#### [YOUR TASK]
Go through the entries below and return every line that contains "computer".

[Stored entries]

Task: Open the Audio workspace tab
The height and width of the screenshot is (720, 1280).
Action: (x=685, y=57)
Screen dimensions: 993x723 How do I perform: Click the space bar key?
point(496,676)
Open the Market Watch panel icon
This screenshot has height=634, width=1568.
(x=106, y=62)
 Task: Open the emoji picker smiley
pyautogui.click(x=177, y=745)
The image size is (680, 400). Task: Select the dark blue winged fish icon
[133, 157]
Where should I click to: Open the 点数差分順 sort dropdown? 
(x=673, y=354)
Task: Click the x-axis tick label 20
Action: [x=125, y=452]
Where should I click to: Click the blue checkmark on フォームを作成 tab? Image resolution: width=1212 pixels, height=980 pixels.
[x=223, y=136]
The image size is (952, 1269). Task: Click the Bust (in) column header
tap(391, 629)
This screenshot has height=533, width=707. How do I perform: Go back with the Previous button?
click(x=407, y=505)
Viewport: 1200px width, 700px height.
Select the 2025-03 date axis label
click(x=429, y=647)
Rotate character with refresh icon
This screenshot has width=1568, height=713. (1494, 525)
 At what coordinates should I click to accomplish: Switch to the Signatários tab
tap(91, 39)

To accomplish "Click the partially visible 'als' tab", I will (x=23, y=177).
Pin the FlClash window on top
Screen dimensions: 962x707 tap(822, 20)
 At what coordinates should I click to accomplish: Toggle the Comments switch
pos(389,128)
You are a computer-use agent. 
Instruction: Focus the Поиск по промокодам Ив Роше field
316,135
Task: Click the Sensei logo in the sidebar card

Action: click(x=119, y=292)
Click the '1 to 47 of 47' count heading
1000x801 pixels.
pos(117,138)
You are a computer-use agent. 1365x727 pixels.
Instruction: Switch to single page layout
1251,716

#### [ANSWER BOX]
You are a computer-use agent. 
You are a computer-use agent. 1365x727 pixels.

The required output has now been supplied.